Gegebene Aufgabe: Geben Sie jede Zeile der folgenden Daten unverändert zurück, in der die Zeichenfolge „checkbox“ vorkommt.

Einträge zum Auffinden von Wörtern und Elementen:
# # # #

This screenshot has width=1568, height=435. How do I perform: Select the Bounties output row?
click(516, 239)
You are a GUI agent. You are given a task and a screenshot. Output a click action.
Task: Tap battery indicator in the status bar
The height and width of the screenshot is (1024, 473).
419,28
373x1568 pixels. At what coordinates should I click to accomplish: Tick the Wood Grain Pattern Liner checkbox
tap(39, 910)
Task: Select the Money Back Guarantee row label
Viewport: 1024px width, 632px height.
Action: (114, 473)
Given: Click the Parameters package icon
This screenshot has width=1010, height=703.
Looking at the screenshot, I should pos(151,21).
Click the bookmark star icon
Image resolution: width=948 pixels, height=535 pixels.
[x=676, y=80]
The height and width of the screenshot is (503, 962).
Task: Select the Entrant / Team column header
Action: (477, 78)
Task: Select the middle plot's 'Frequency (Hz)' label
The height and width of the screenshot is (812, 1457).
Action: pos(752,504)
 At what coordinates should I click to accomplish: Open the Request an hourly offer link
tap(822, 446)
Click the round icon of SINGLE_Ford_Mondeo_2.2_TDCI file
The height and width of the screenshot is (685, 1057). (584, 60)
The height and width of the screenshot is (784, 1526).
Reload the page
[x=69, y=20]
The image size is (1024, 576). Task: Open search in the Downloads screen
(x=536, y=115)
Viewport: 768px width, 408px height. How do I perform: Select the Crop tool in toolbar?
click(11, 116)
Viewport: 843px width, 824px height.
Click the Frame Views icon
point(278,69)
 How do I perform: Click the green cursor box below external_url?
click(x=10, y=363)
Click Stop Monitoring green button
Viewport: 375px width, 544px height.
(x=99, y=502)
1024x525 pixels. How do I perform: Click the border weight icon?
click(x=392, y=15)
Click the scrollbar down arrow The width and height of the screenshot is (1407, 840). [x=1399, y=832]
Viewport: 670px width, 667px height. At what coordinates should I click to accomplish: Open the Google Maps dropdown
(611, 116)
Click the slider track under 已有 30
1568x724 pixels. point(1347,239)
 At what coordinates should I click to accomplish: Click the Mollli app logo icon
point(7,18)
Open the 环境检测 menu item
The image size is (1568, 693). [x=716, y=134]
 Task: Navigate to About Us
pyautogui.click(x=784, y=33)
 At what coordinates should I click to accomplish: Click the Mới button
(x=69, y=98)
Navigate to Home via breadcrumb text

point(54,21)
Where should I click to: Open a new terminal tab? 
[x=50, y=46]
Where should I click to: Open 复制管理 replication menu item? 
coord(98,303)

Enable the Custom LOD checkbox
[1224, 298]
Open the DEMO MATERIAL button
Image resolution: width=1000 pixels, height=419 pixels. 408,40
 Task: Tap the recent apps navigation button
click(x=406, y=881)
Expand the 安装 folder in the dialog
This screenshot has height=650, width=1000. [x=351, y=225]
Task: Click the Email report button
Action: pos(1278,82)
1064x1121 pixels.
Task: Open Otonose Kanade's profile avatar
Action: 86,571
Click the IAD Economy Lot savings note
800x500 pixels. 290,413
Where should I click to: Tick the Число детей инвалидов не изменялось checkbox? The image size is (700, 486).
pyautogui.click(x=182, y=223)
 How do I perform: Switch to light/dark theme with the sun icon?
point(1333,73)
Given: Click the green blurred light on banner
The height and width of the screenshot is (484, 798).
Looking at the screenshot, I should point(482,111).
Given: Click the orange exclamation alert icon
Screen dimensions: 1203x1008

# # # #

Ergebnis der Aufgabe:
373x1568 pixels. At what coordinates should I click to accomplish: Tick the Wood Grain Pattern Liner checkbox
Enable the Custom LOD checkbox
Where should I click to: Tick the Число детей инвалидов не изменялось checkbox? The image size is (700, 486).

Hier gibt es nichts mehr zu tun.